The horizontal migration of hammerhead sharks along the southern Brazilian coast, based on their exploitation pattern and considerations about the impact of anchored gillnets activities on these species


  • Jorge Eduardo Kotas CEPSUL
  • Miguel Petrere Jr Universidade do Estado do Amazonas
  • Roberta Aguiar dos Santos CEPSUL
  • Ajax Bustamante CEPSUL
  • Celso Fernandes Lin CEPSUL
  • Antônio Alberto da Silveira Menezes CEPSUL
  • Elizabethe Lobão Veras Micheletti CEPSUL



Incidental catches, elasmobranchs, fishing mortality


Between 1995-2009 hammerhead sharks were sampled from the landings of
the industrial fleets based in the harbours of Itajaí and Navegantes, SC State,
and Ubatuba, SP State, Brazil. In this case, fishing boats which operated with gillnets
longlines and trawls along the southern Brazilian Economic Exclusive Zone and international
adjacent waters were targeted. A total of 2483 and 353 S. lewini and S. zygaena carcasses respectively were sexed, measured and converted to total lengths (LT). Additionally
information about, year, season, latitude/longitude and local depth (m) from the catches,
by fishing category, were obtained. During the considered period, intense fishing mortality
over pups was caused by gillnets and trawls operating on shallow waters (≤20m) and over
juveniles along the continental shelf (>20m and ≤200m). Additionally, adults were exploited
by driftnets and longlines along the shelf border and slope (>200m).

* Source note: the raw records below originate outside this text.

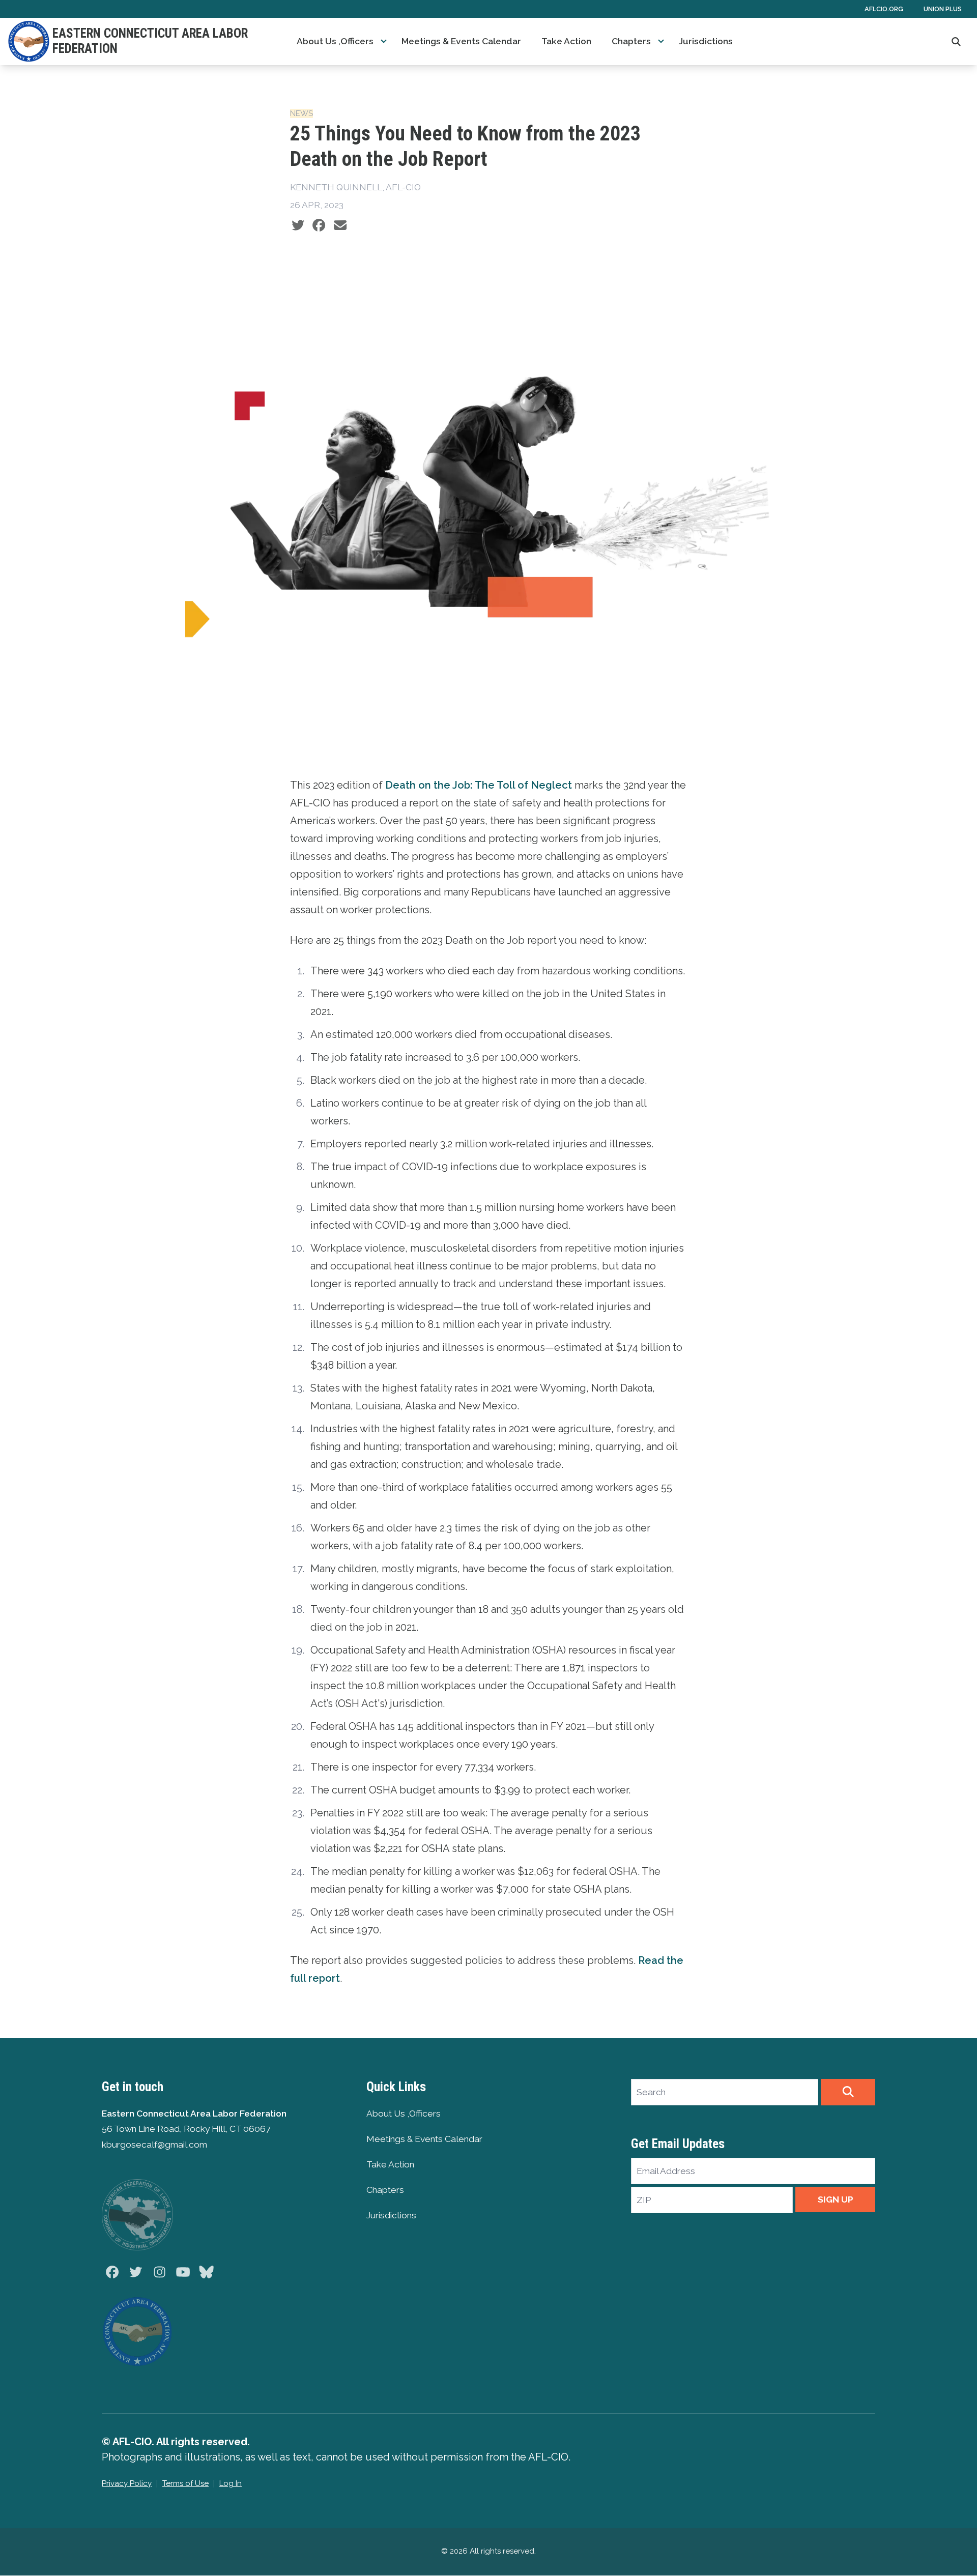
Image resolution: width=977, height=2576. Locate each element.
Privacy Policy (127, 2483)
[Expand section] (384, 41)
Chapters (631, 41)
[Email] (340, 225)
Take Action (566, 41)
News (301, 113)
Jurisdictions (706, 41)
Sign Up (835, 2199)
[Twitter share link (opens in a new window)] (298, 225)
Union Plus (943, 9)
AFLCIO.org (884, 9)
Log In (230, 2483)
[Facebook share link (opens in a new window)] (319, 225)
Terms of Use (185, 2483)
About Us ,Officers (335, 41)
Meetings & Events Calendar (461, 41)
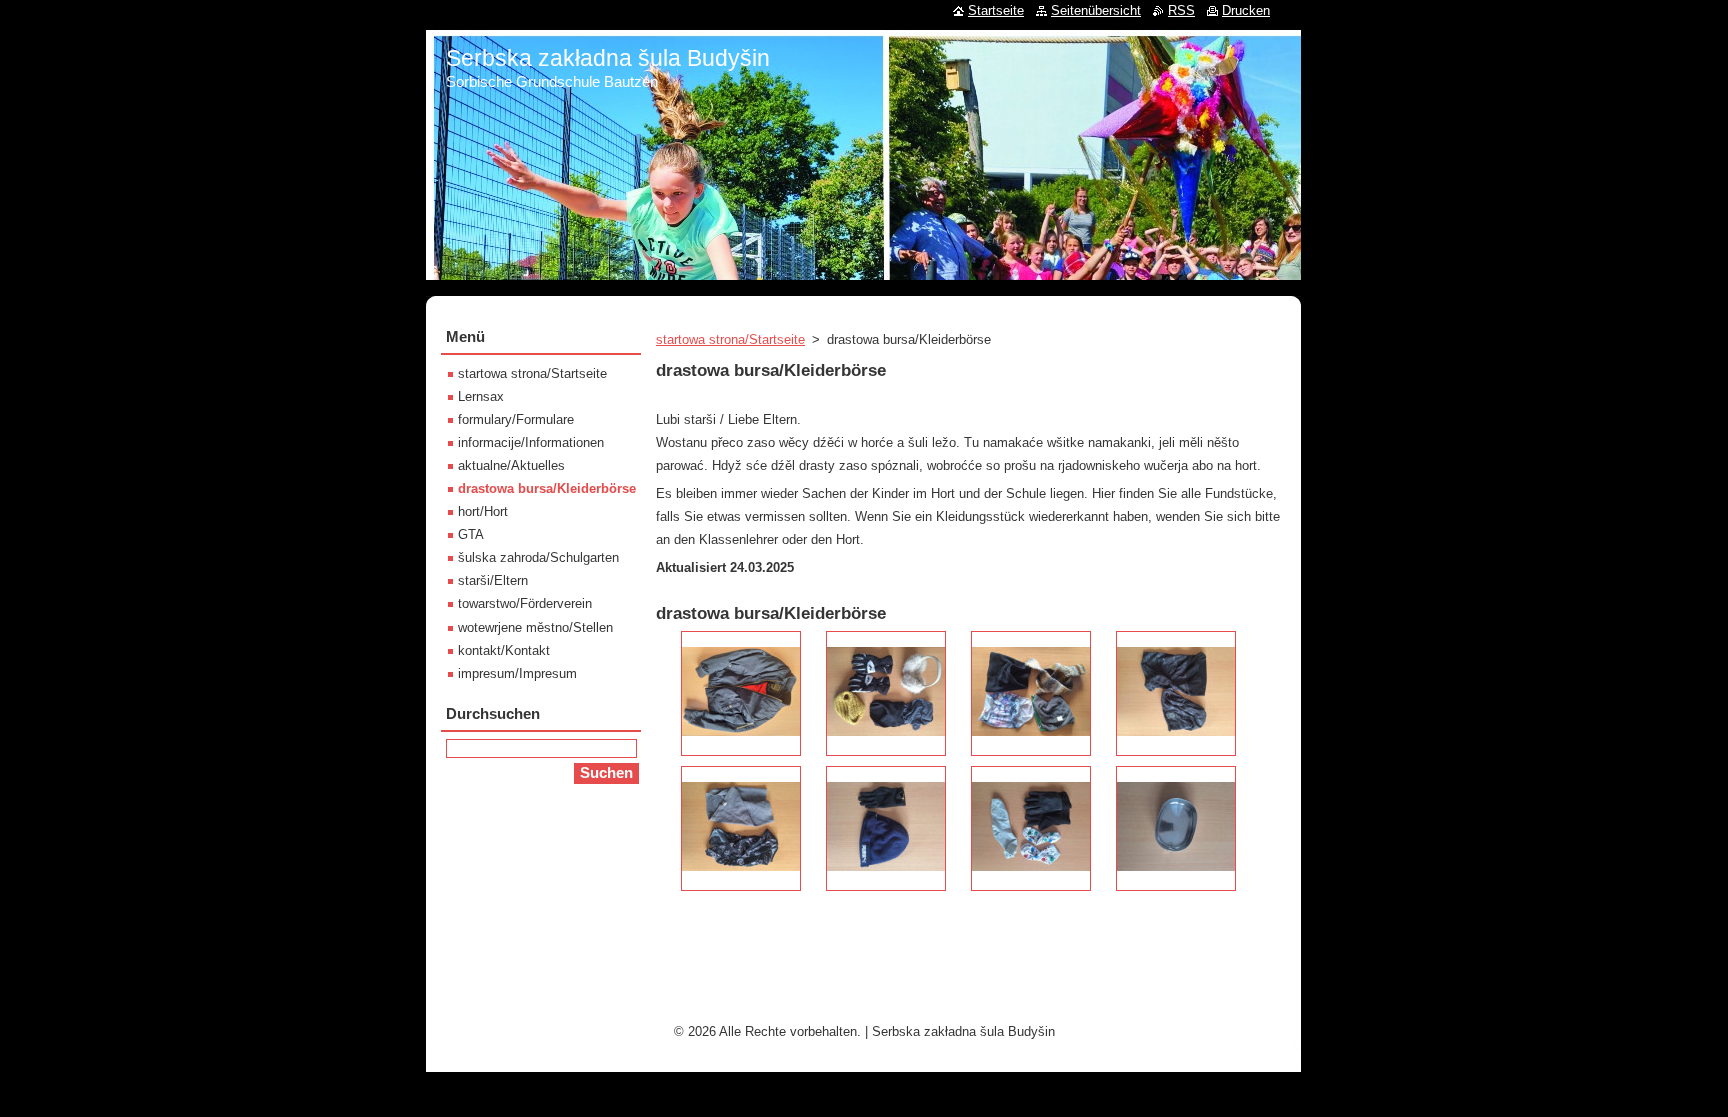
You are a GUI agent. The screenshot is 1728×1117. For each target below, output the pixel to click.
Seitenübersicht (1096, 10)
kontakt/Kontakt (504, 650)
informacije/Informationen (531, 442)
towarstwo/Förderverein (525, 603)
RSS (1181, 10)
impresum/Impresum (517, 673)
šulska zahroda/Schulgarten (538, 557)
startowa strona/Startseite (730, 339)
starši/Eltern (493, 580)
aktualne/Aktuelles (511, 465)
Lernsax (481, 396)
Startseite (996, 10)
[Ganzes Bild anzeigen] (741, 693)
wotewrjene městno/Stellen (535, 627)
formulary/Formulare (516, 419)
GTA (471, 534)
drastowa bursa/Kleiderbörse (547, 488)
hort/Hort (483, 511)
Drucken (1246, 10)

Therefore,
both hammerhead species are exploited at all life-stages and throughout their migratory circuit.
This includes during their inshore-offshore migration while they are growing from pups
to juveniles and as the offshore-inshore migration of pregnant females to pupping areas in
shallower waters. This apparently unsustainable exploitation pattern, over different size
classes (newborns-juveniles-adults), and the economic pressure caused by the international
fin market, is one of the reasons for population declining of these two species in southern
Brazil. Non fishing zones for the hammerheads, protecting their migratory circuit, which is
driven by their growth pattern and reproduction, are necessary. Additionally, fishing effort
reduction and a control over the international fin market are recommended.